Pandas group work with missing data

In the pandas frame, I have a column that looks like this:

0 M 1 E 2 L 3 M.1 4 M.2 5 M.3 6 E.1 7 E.2 8 E.3 9 E.4 10 L.1 11 L.2 12 M.1.a 13 M.1.b 14 M.1.c 15 M.2.a 16 M.3.a 17 E.1.a 18 E.1.b 19 E.1.c 20 E.2.a 21 E.3.a 22 E.3.b 23 E.4.a 

I need to group the whole value, where the first elements are E, M, or L , and then for each group I need to create a subgroup, where is the index 1, 2, or 3 , which will contain an entry for each lowercase letter (a, BC, ...) Potentially, the solution should work for any number of levels uniting the elements (in this case, the number of levels is 3 (for example: A.1.a))

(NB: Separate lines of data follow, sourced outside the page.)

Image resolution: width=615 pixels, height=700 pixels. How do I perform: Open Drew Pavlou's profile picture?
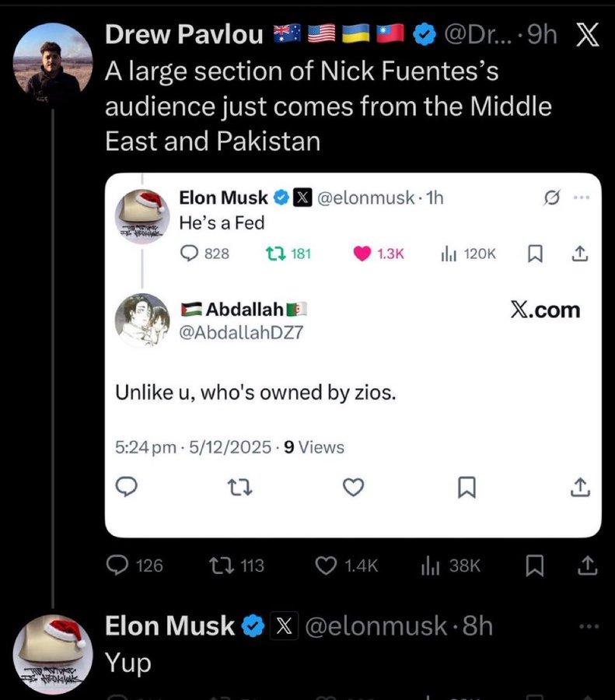[x=53, y=60]
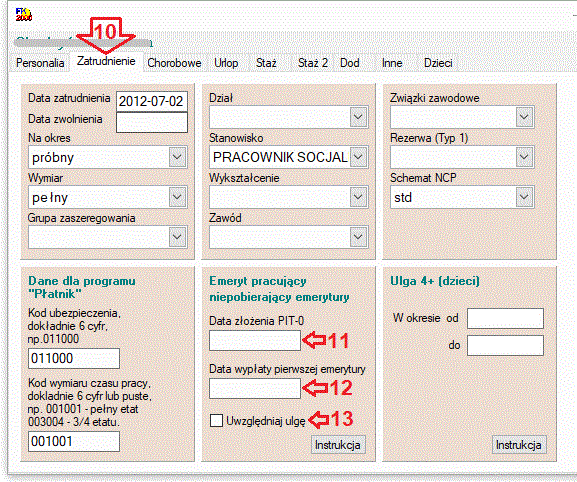The image size is (577, 482).
Task: Enable the Uwzględniaj ulgę checkbox
Action: pyautogui.click(x=216, y=420)
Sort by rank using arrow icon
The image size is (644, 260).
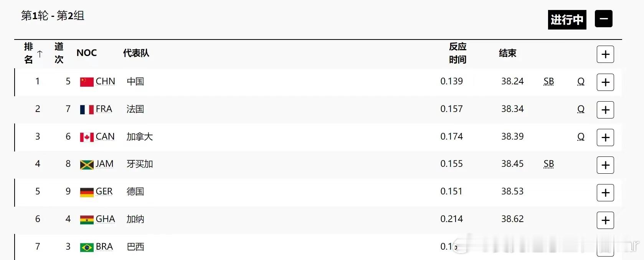40,54
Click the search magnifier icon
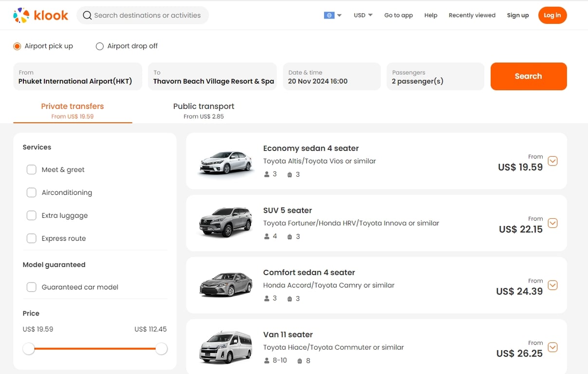588x374 pixels. [87, 16]
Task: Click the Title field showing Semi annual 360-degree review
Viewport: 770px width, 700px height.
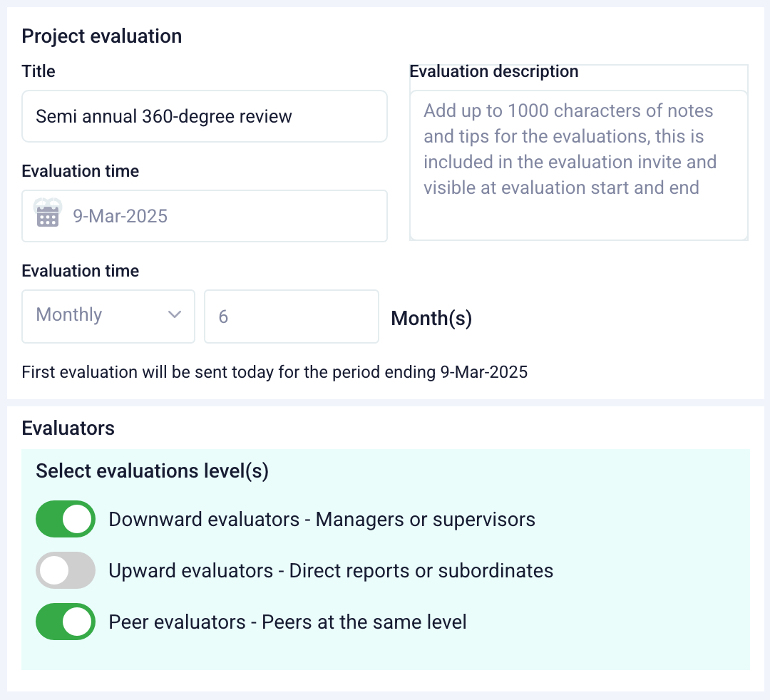Action: pos(204,116)
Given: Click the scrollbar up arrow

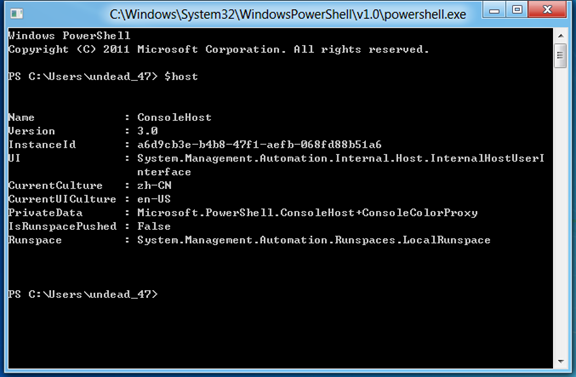Looking at the screenshot, I should (x=561, y=36).
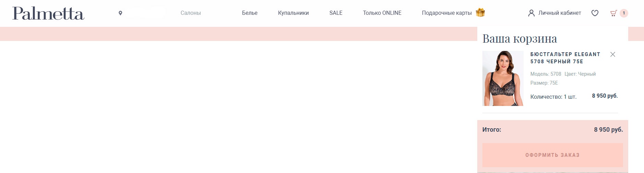Open the SALE section

(x=336, y=13)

 0 1 2 E 1 a b c 2 a 3 a b 4 a L 1 2 M 1 a b c 2 a 3 a 

I tried:

 df.groupby([0,1,2]).count() 

But as a result, there is no level L, since there are no entries at the last sublevel

The workaround is to add a dummy variable and then delete it ... for example:

 df[2][(df[0]=='L') & (df[2].isnull()) & (df[1].notnull())]='x' df = df.replace(np.nan,' ', regex=True) df.sort_values(0, ascending=False, inplace=True) newdf = df.groupby([0,1,2]).count() 

which gives:

 0 1 2 E 1 a b c 2 a 3 a b 4 a L 1 x 2 x M 1 a b c 2 a 3 a 

Then I process the dummy x entry later in my code ...

how to avoid this trivial way to use groupby ?

+5
source share
2 answers

Assuming that the column in question will be represented by s , we can:

  • Separate the separator "." together with expand=True to create an advanced DF .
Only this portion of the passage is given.